Y es que este es otro punto: la valoración del devenir de la vida misma. En el fondo esta afirmación necrófila esconde un profundo impulso vitalista. Nuestro tiempo es lo único que tenemos en el fondo. Cuando el tiempo se termina ya no hay nada más allá de un recuerdo. No vivir con intensidad representa perder lo único que somos: nuestro tiempo. Sin embargo el hacerlo representa morir y acercarnos a la transformación final, a ser recuerdo y al final simplemente olvido. Una bella e inquietante paradoja.
Lo que al final más me apasiono al juego fue la intensidad que tiene todo adentro del campo.
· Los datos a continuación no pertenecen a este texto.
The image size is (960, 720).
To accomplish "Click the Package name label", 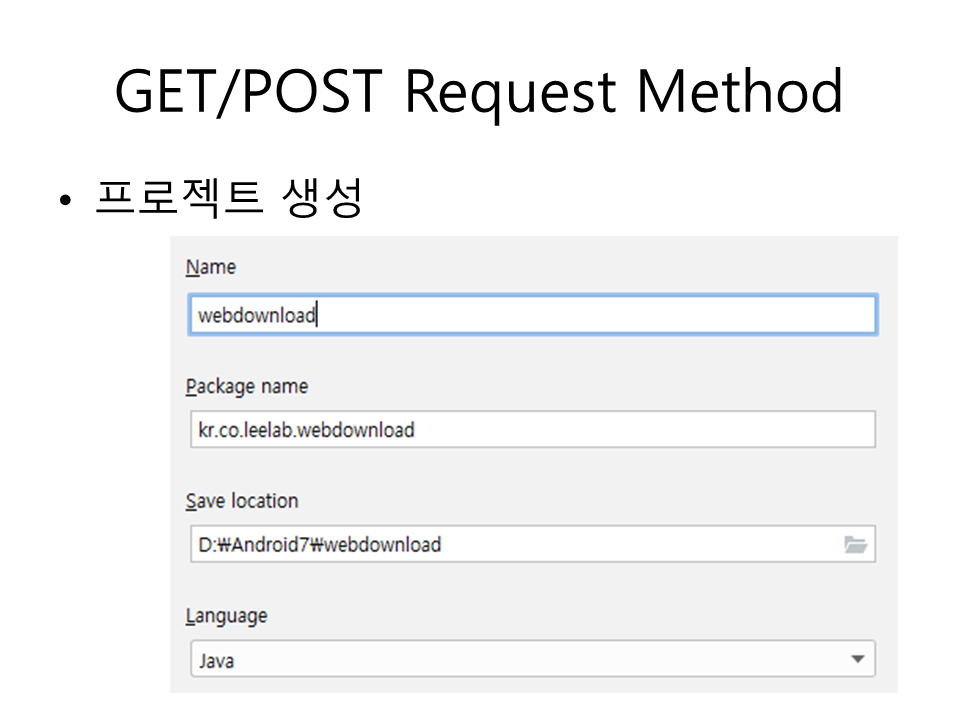I will [247, 387].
Quizás no exista un lugar donde esto sea más cierto que allí donde siempre el tiempo se restringe a hora y media y el espacio al rectángulo que ocupa la cancha esto sin contar que la vida del deportista es corta pero ha de ser intensa. El deportista más que otro profesional, conoce el final. Un ingeniero, artista o cualquier cultor de un arte liberal, siempre mejorara progresivamente con el tiempo. Mas el deportista a pesar de compenetrarse día con día mas su actividad, vera que esta se marchita ya que depende de los tiempos del cuerpo (y estos son bastante cortos en este caso en especial). Las personas en otros campos generalmente piensan en ello cuando ya se enfrentan a la muerte ya sea por edad o enfermedad.
Esto entonces te obliga a una transformación. Y es quizás (lo digo con conocimiento de causa y muestra de ello es lo difícil que fue para mí escribir este simple articulo) lo más difícil. Quizás más que las lesiones, el dolor y la renuncia a tantas cosas.
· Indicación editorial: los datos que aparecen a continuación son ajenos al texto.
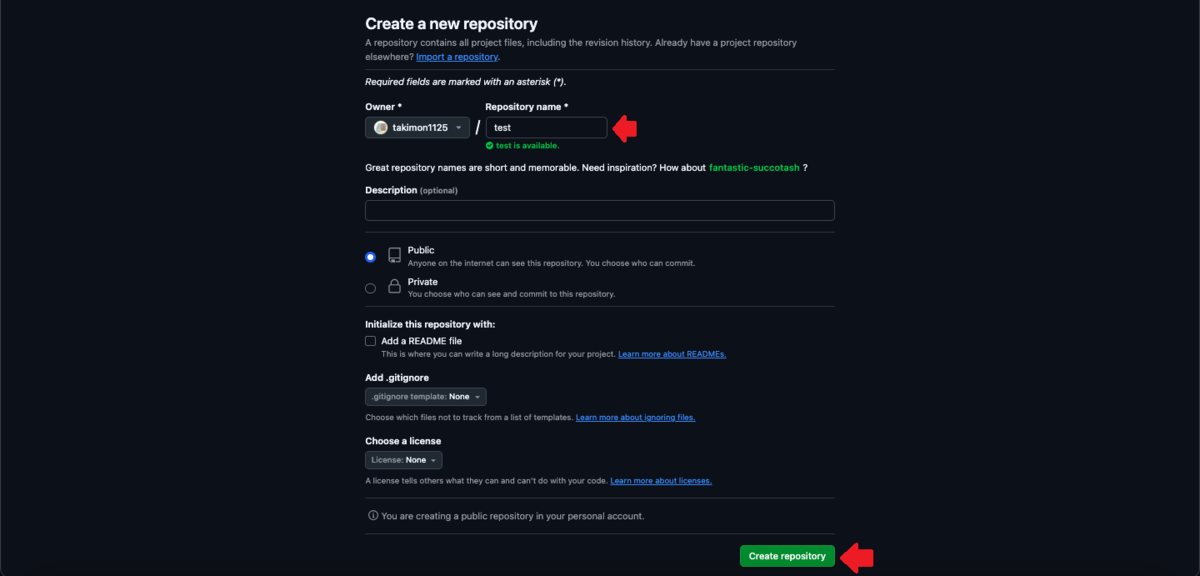Click the takimon1125 avatar thumbnail
The width and height of the screenshot is (1200, 576).
(x=381, y=127)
Siempre al final nos toca buscar nuevos caminos, Reinventarnos ante esta “muerte”. Emprender un nuevo camino y seguro nuestros huesos lo agradecerán aunque el corazón siempre añora ese mundo reducido, fugaz e intenso que es la cancha. Todo se coloca en una balanza y en algún punto no habrá camino de regreso. Se deberá emprender una nueva etapa del camino.
Todos (como en el título del libro de un amigo) tenemos una vida más allá del deporte o mejor dicho más allá de la competencia. Tomar la decisión es duro pero necesario y en algún momento inaplazable. No siendo más solamente queda disfrutar esos instantes como si no hubiera mañana y cuando ello acabe, emprender el nuevo  viaje, seguro por el mismo camino.
Seguramente, cada ciclo de la vida es una pequeña vida en sí y cada que se cierra es una muerte y a la vez un renacer a otra vida. Desde ese punto de vista debemos entregar todo, agotar nuestro tiempo intensamente para que el trasegar a cada nueva etapa no nos deje la tarea de la vida por hacer. Hay que por eso vivir cada ciclo de la vida con intensidad y consecuencia hasta que el ciclo final se cierre y no seamos, al menos quizás solo en esta vida, nada más que un recuerdo.